§ **About this task**
Copy out, word for word, the entire text below on the National Foremen's Institute pamphlet "Why?" in the Step by Step exhibit.

§ **Quoted passage**

Inside the Step by Step exhibit: “Why?” The National Foremen’s Institute guide to managing an interracial workplace (c.1954)
The following is the first in a series of inside looks at the current exhibition in the Industrial Relations (IR) Section at Princeton University.
Curated by Charissa Jefferson, Labor Economics Librarian and liaison to the Industrial Relations Section, “Step by Step: The March Towards Equal Employment Opportunity” was jointly developed by Princeton University Library (PUL) and the IR Section. Using a series of pamphlets, the exhibit aims to highlight the political origins of antidiscrimination in the workplace.
“Why?” National Foremen’s Institute
In the early 1950s, when African American employees were given the opportunities for equal employment in professional fields and positions once exclusive to white workers, it was often left to managers to mediate between the two racial groups within the workplace.
In response to the experiences of many companies, The National Foremen's Institute published an FAQ-like guidebook to answer the main questions a supervisor might have about the reality of an interracial workplace. The pamphlet titled “Why?” attempted to offer a guide for managers who were witness to the changes a no-discrimination policy would have on the workplace and ways to mitigate the impact of hostility of white employees targeted at African American employees.
The pamphlet also encouraged managers not to “wait and see” if problems arose in the workplace, but rather allow employees to voice their concerns before African American employees arrived in the workplace. It stated that the objections would be founded on three fears: displacement of the white worker, the spread of social disease, and safety of white women. While recognizing these points were “touchy,” the pamphlet goes on to point out the illogicality of these concerns from an employment perspective.
The fear of displacement by under-qualified workers was addressed by ensuring that only workers who met (and often exceed) the standards of the required skills, education, and experience as well as the personality and character, would be employed. Combating the concern for disease transmission, managers were encouraged to be firm on the illogicality of this fear by pointing out that African Americans were often employed as domestic workers and in food handling in public restaurants - all without objection.

§ **Extracted material**
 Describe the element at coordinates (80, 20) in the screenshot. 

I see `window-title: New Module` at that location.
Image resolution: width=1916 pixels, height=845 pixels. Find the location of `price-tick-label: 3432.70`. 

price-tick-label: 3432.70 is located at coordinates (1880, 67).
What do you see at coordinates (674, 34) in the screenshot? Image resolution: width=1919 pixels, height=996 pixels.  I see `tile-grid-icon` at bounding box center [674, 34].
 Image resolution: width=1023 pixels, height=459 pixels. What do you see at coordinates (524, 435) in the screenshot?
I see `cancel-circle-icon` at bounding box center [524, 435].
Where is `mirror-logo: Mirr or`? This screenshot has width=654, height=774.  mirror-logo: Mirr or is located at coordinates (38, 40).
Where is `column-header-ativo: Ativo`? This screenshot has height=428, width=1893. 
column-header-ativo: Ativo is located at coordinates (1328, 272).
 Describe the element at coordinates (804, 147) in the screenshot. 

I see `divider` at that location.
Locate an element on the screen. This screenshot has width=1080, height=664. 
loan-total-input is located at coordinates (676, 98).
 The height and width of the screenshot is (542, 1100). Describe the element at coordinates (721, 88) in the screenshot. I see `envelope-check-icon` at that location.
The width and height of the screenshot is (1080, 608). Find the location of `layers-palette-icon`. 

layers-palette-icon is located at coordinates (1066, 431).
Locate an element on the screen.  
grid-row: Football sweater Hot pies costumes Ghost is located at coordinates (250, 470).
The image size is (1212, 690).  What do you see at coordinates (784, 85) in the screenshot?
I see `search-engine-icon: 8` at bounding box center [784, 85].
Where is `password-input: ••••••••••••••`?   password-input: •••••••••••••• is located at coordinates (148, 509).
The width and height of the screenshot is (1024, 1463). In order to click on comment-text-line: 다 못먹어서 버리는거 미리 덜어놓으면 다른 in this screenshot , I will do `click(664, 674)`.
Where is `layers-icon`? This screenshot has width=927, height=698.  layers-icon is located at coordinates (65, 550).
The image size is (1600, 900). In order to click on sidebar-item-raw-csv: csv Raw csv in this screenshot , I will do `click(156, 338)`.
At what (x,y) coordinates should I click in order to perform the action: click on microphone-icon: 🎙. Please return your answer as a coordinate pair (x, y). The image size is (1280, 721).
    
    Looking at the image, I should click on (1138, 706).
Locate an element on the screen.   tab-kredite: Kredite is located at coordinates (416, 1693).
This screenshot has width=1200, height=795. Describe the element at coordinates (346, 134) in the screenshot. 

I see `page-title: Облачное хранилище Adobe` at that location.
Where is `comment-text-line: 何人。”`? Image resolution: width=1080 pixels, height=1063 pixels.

§ **Response to this task**
Inside the Step by Step exhibit: “Why?” The National Foremen’s Institute guide to managing an interracial workplace (c.1954)
The following is the first in a series of inside looks at the current exhibition in the Industrial Relations (IR) Section at Princeton University.
Curated by Charissa Jefferson, Labor Economics Librarian and liaison to the Industrial Relations Section, “Step by Step: The March Towards Equal Employment Opportunity” was jointly developed by Princeton University Library (PUL) and the IR Section. Using a series of pamphlets, the exhibit aims to highlight the political origins of antidiscrimination in the workplace.
“Why?” National Foremen’s Institute
In the early 1950s, when African American employees were given the opportunities for equal employment in professional fields and positions once exclusive to white workers, it was often left to managers to mediate between the two racial groups within the workplace.
In response to the experiences of many companies, The National Foremen's Institute published an FAQ-like guidebook to answer the main questions a supervisor might have about the reality of an interracial workplace. The pamphlet titled “Why?” attempted to offer a guide for managers who were witness to the changes a no-discrimination policy would have on the workplace and ways to mitigate the impact of hostility of white employees targeted at African American employees.
The pamphlet also encouraged managers not to “wait and see” if problems arose in the workplace, but rather allow employees to voice their concerns before African American employees arrived in the workplace. It stated that the objections would be founded on three fears: displacement of the white worker, the spread of social disease, and safety of white women. While recognizing these points were “touchy,” the pamphlet goes on to point out the illogicality of these concerns from an employment perspective.
The fear of displacement by under-qualified workers was addressed by ensuring that only workers who met (and often exceed) the standards of the required skills, education, and experience as well as the personality and character, would be employed. Combating the concern for disease transmission, managers were encouraged to be firm on the illogicality of this fear by pointing out that African Americans were often employed as domestic workers and in food handling in public restaurants - all without objection.